En quoi l’héritage de la période coloniale continue-t-il de façonner les perceptions et les relations actuelles ?
En raison de sa durée, de son intensité et de sa violence, le moment colonial n’est certes qu’un épisode de la relation franco-algérienne mais il n’est pas le moins significatif pour comprendre les enjeux actuels, à condition toutefois de ne pas effacer l’histoire précoloniale et postcoloniale comme on le fait trop souvent dans les débats. La colonisation française de l’Algérie a constitué un laboratoire d’expérimentations en tout genre. Il reposait avant tout sur l’assujettissement des populations expropriées et infériorisées par la mise en place d’une législation ségrégationniste, appuyée par des discours racistes et racialistes. Ils jouaient, par exemple, sur l’opposition factice entre les « mauvais » Arabes et les « bons » Berbères, sans parler de la projection de fantasmes orientalistes sur les corps des hommes et des femmes, à commencer par celles réduites à la prostitution. Dans la France d’aujourd’hui, il est difficile pour les ressortissants algériens, ou leurs descendants, d’échapper à cet héritage pesant.
Ayant fait longuement des recherches sur ce sujet, avez-vous décelé une constante permettant de donner des perspectives d’avenir, à moyen et à long termes, pour les relations franco-algériennes ?

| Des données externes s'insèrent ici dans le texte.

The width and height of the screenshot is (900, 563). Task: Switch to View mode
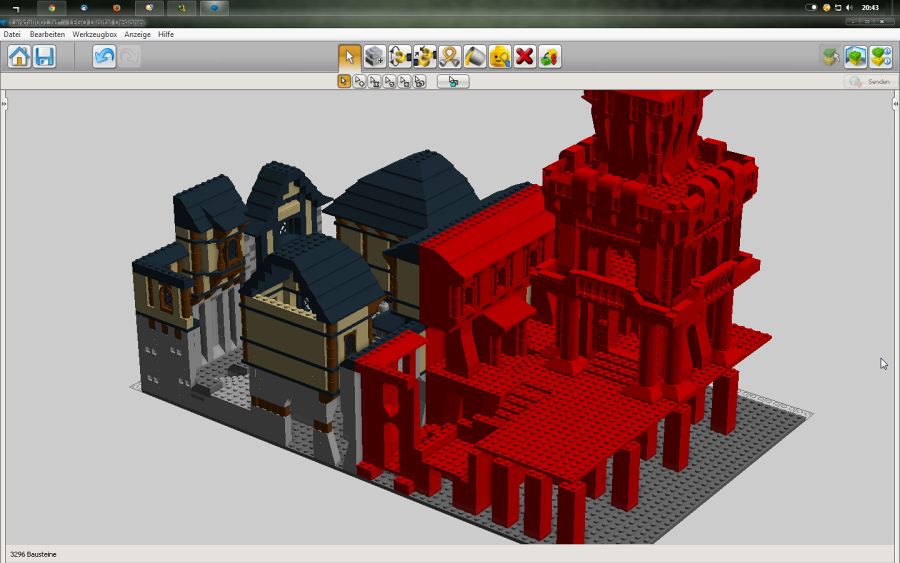tap(856, 56)
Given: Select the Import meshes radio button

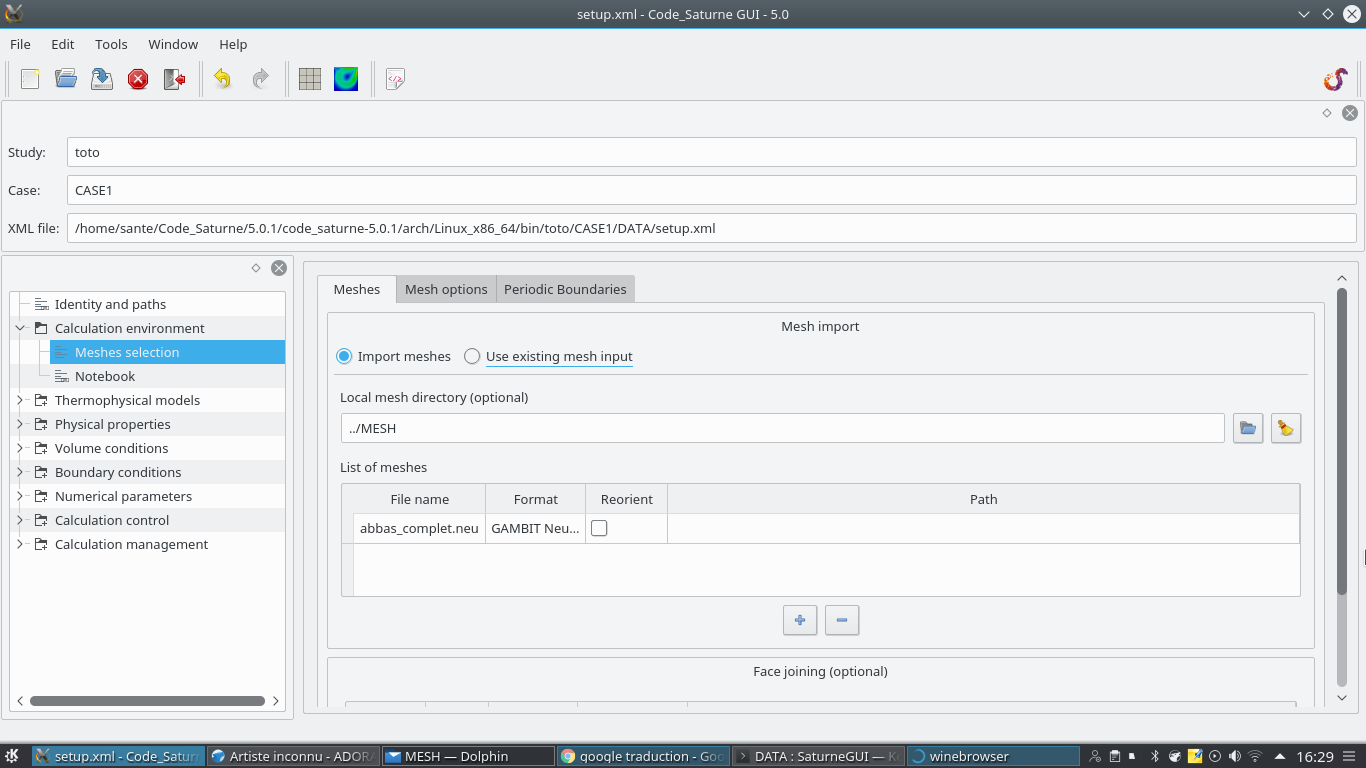Looking at the screenshot, I should click(x=345, y=356).
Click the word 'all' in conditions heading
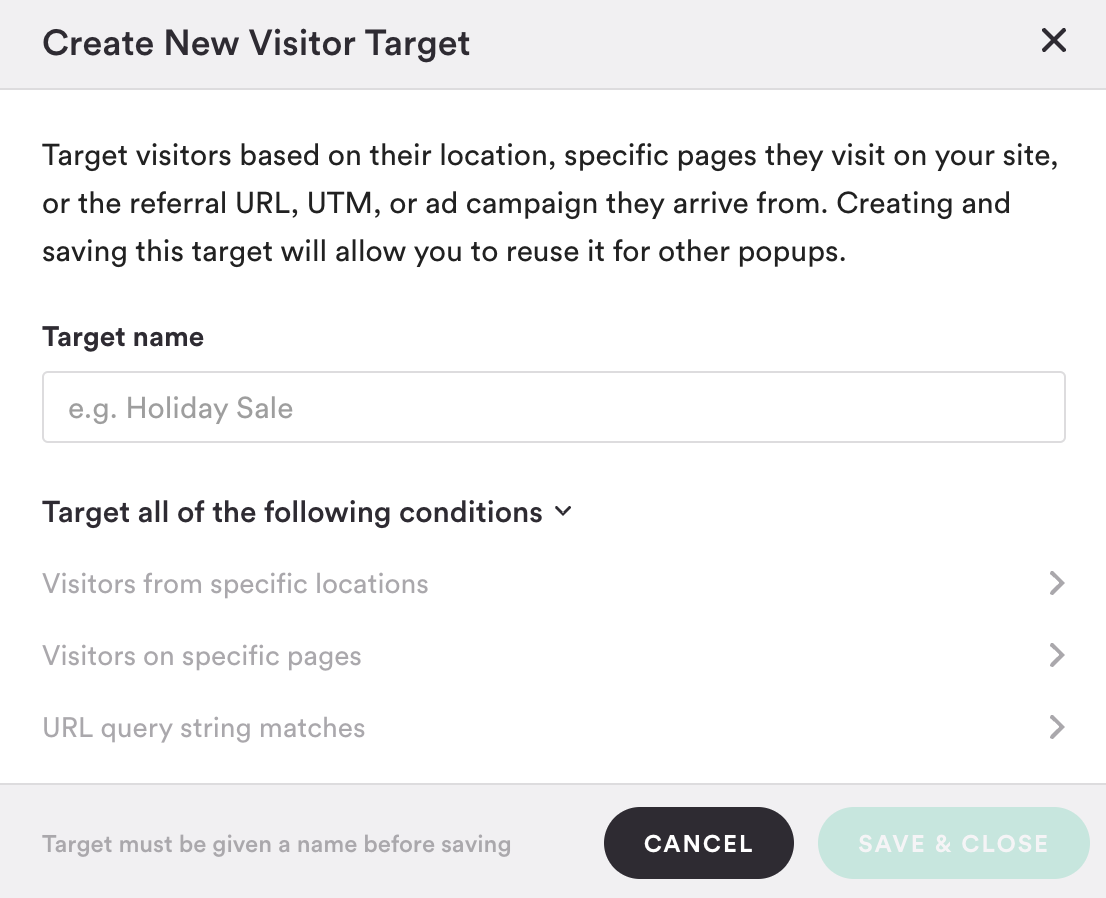 coord(153,512)
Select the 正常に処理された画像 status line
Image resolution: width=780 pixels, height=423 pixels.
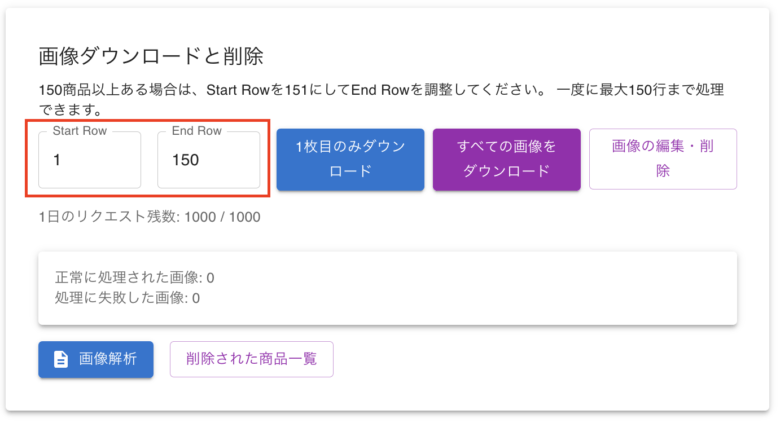pos(135,277)
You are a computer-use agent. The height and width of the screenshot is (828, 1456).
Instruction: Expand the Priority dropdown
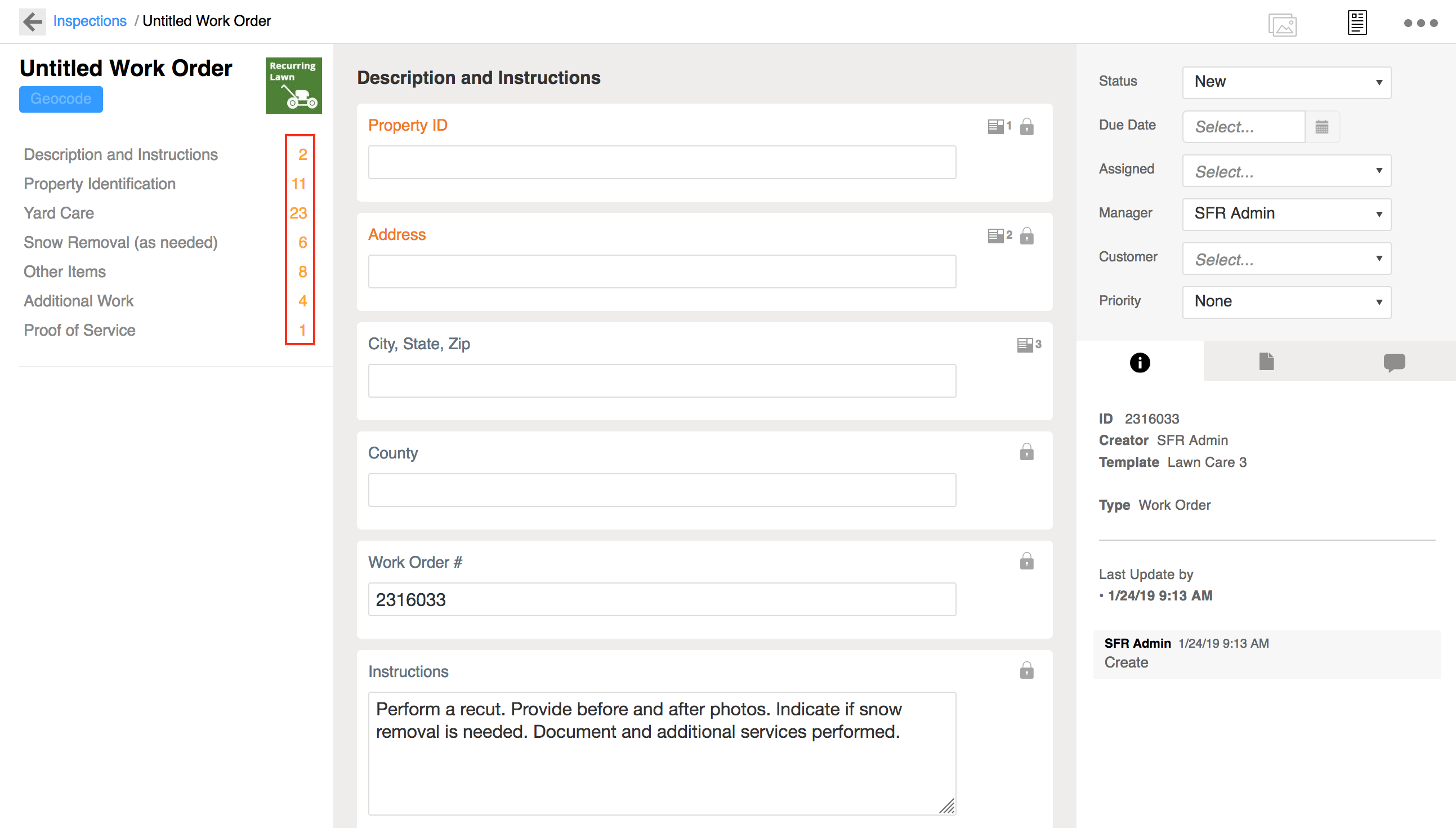pyautogui.click(x=1286, y=302)
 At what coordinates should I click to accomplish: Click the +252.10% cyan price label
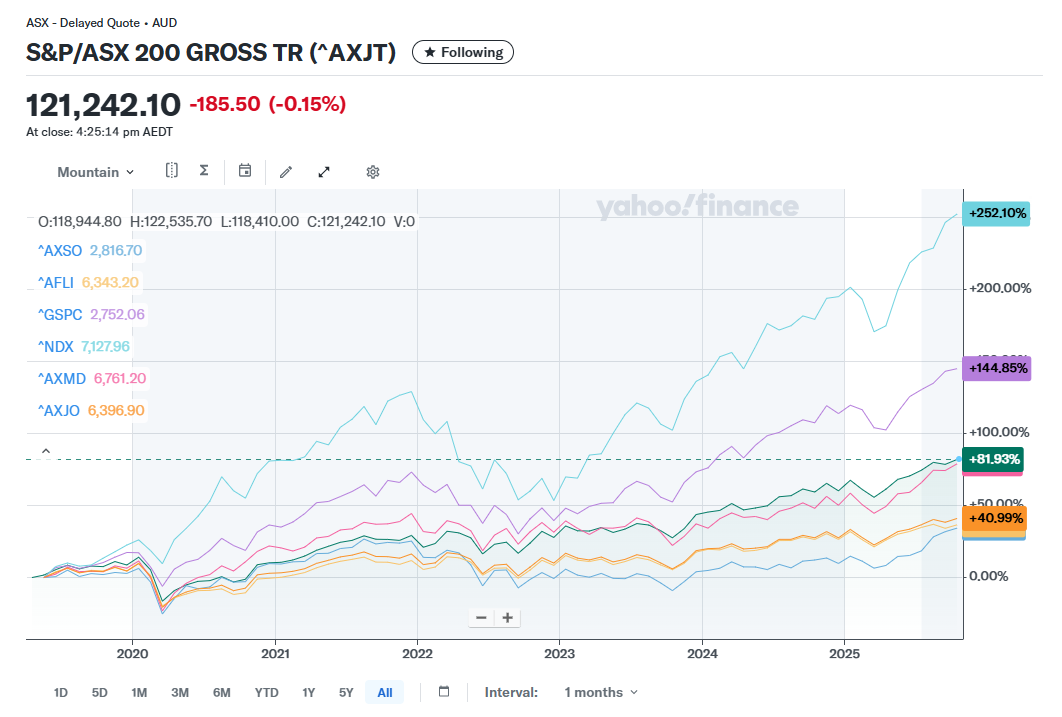tap(995, 213)
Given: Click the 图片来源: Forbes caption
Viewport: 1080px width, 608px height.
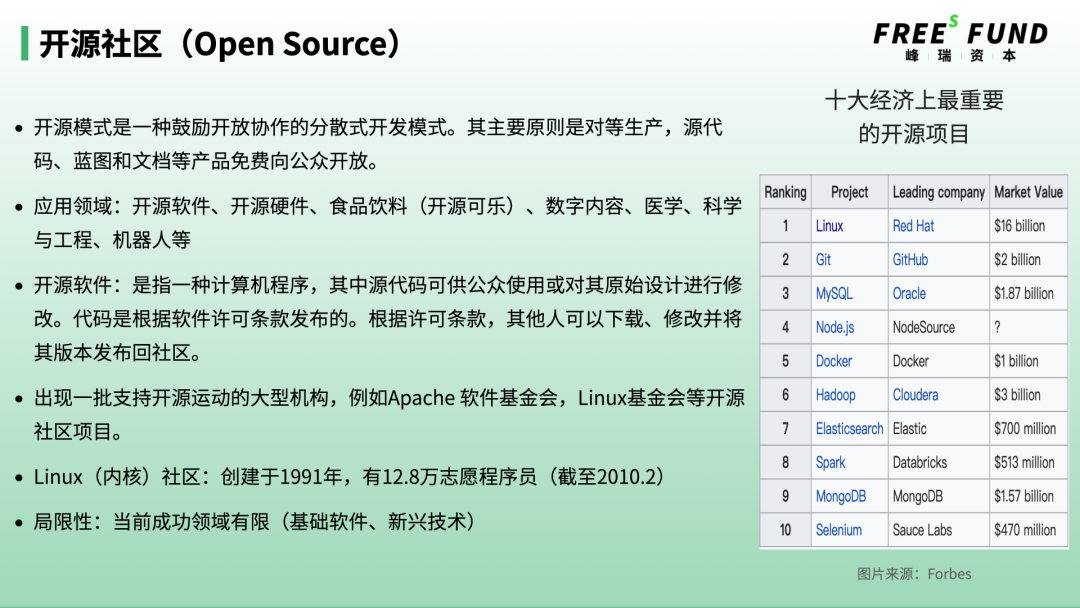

Après avoir mené des recherches sur l’Algérie coloniale et la France postcoloniale – dans des conditions pas toujours évidentes, il faut le dire, car les soutiens institutionnels sont aussi rares que les débouchés professionnels –, j’en suis arrivé à la conclusion que la question algérienne était une des problématiques les plus importantes et les plus sensibles pour comprendre les passions françaises. S’il y a une constante, c’est bien la participation des Algériens – de façon active ou passive – dans les luttes (politiques, sociales et culturelles) françaises, faisant d’eux les plus français des « refoulés » mais aussi les plus « indésirables » des Français. Pour essayer de faire preuve d’optimisme malgré l’actualité dramatique, je dirais que ce « trouble » dans l’ordre étatique et national peut constituer une opportunité pour ceux qui, comme moi, espèrent tracer une perspective d’avenir qui ne soit pas soumise aux diktats des souverainistes et des xénophobes des deux rives. Au lieu de considérer les binationaux comme un problème, il faudrait comprendre qu’ils font partie de la solution.